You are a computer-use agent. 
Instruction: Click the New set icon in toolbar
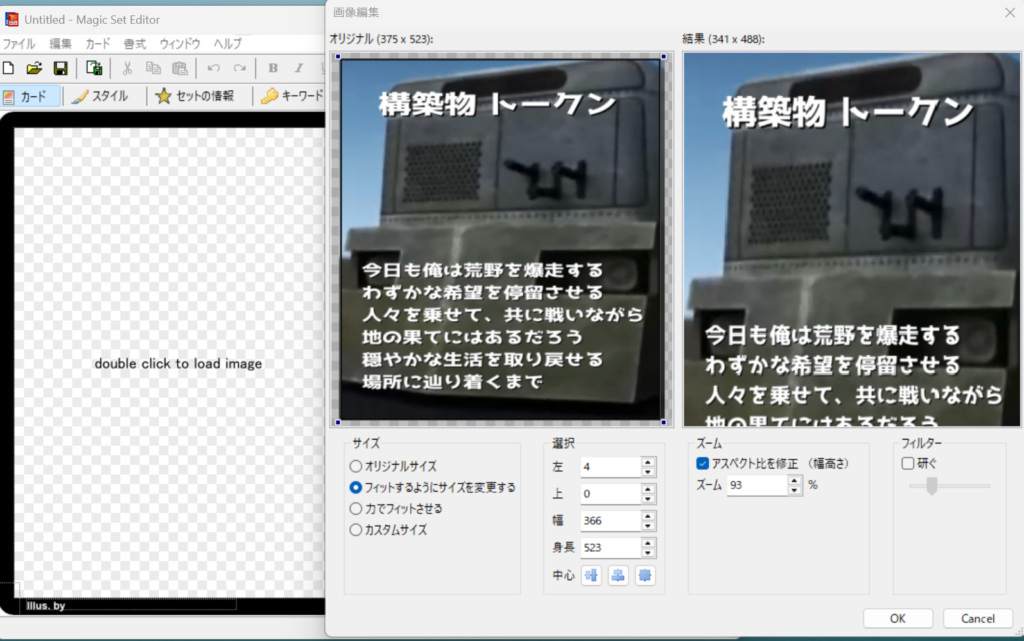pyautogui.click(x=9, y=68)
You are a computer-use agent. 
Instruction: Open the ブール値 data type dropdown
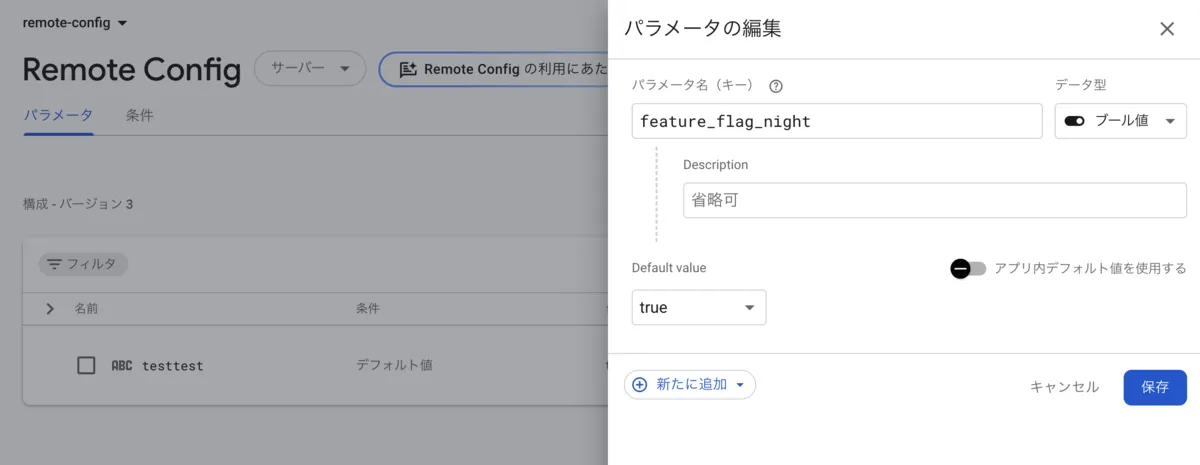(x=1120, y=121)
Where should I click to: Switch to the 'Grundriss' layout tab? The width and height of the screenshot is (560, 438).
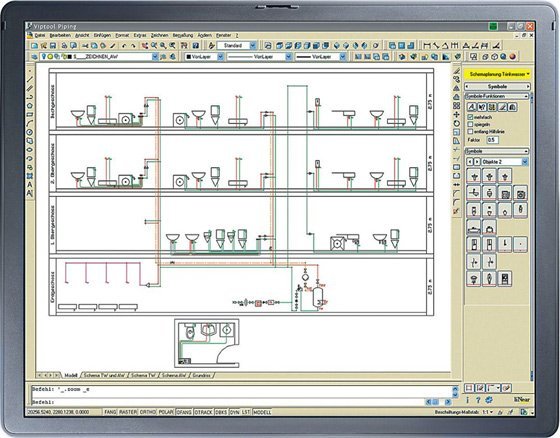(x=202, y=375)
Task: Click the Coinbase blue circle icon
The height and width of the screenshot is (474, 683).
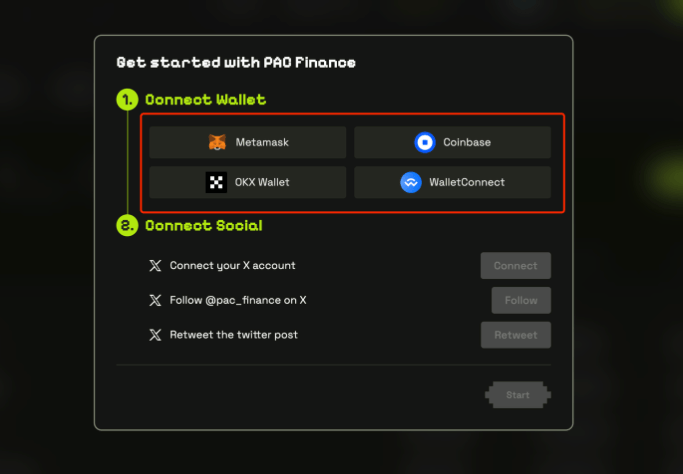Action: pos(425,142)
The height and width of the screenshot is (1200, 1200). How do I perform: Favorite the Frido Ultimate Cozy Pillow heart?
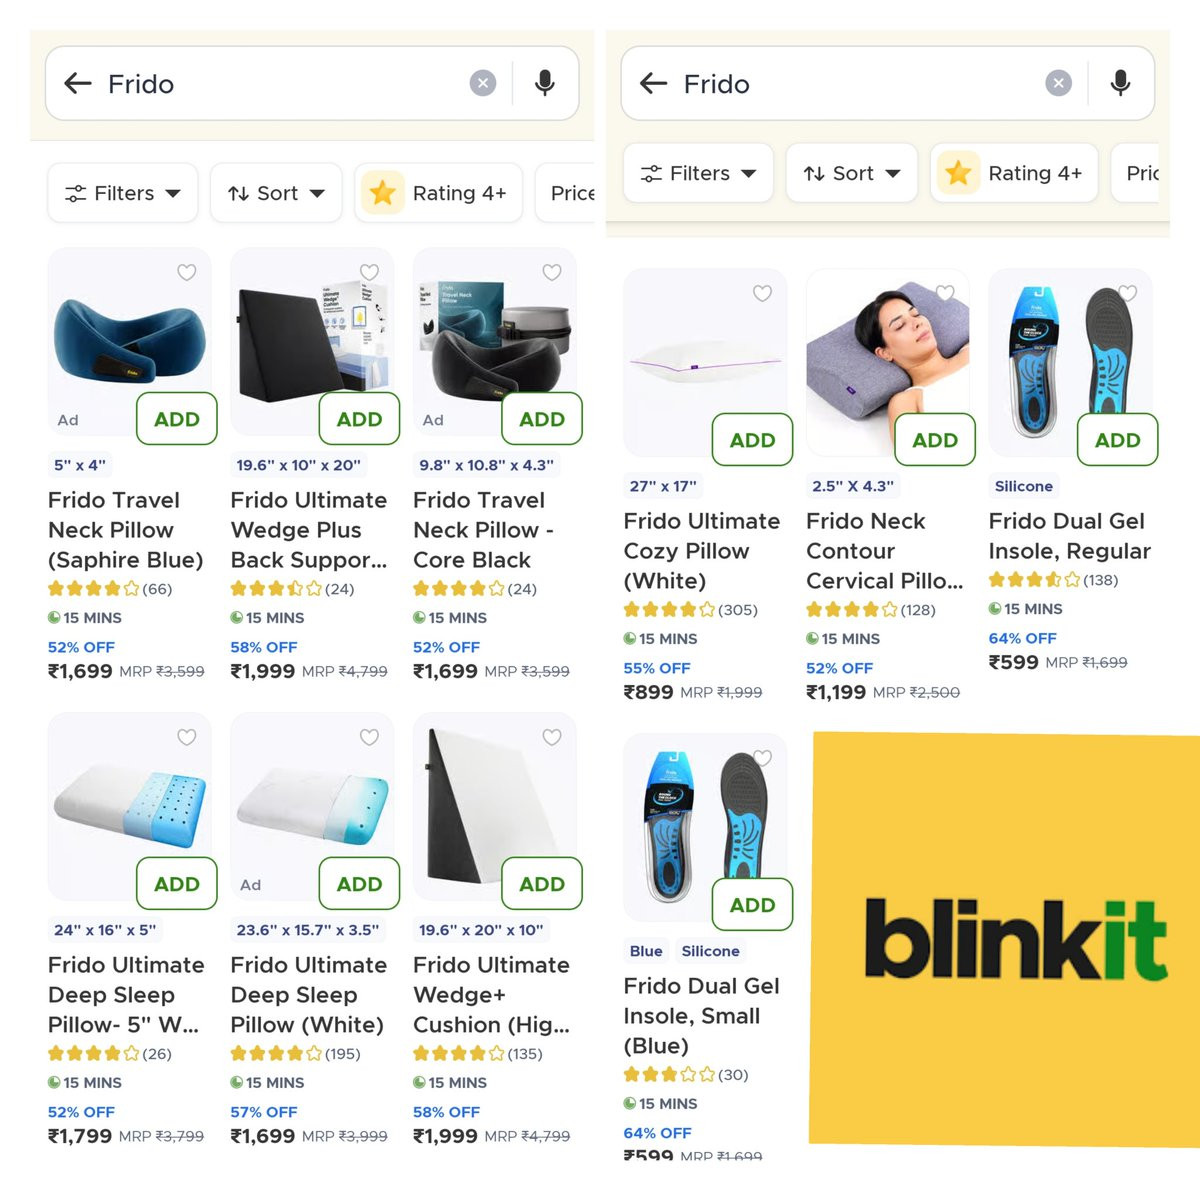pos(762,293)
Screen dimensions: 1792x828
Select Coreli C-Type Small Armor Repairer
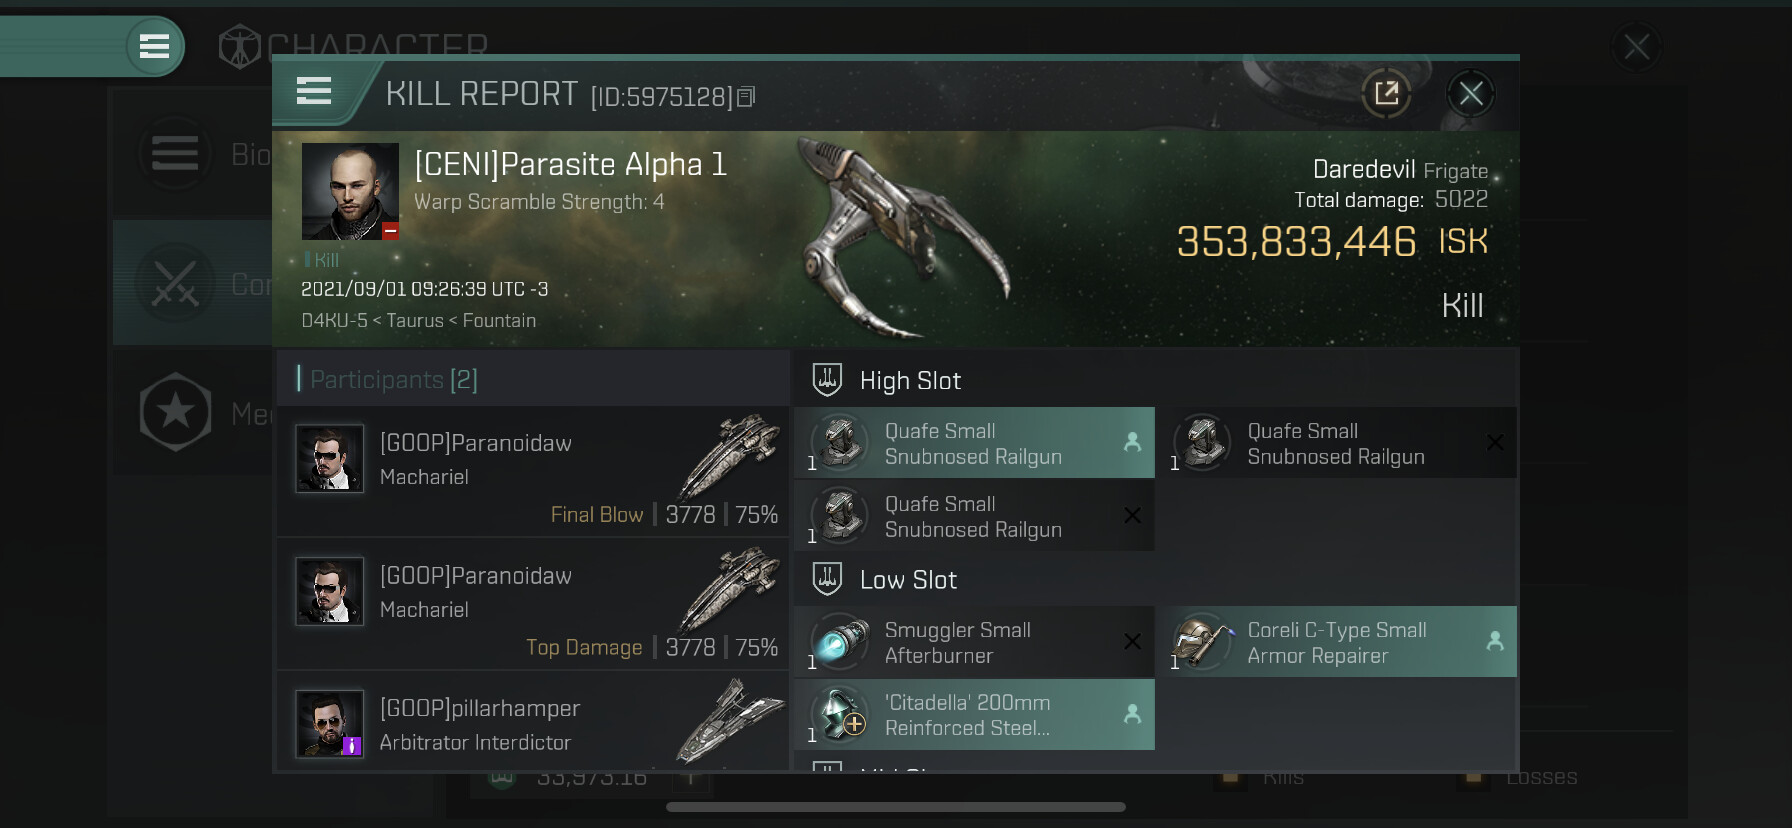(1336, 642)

DO THIS: Reproduce each of the items above verbatim, omitting the pictures.

RESULT OF THIS EXERCISE:
You are a computer-use agent. 
Instruction: Click the New set icon in toolbar
pyautogui.click(x=9, y=68)
You are a computer-use agent. 
Instruction: Open the ブール値 data type dropdown
(x=1120, y=121)
Where should I click to: Switch to the 'Grundriss' layout tab? The width and height of the screenshot is (560, 438).
(x=202, y=375)
Task: Click the Coinbase blue circle icon
The height and width of the screenshot is (474, 683).
Action: pos(425,142)
The height and width of the screenshot is (1200, 1200). How do I perform: Favorite the Frido Ultimate Cozy Pillow heart?
pos(762,293)
Screen dimensions: 1792x828
Select Coreli C-Type Small Armor Repairer
(1336, 642)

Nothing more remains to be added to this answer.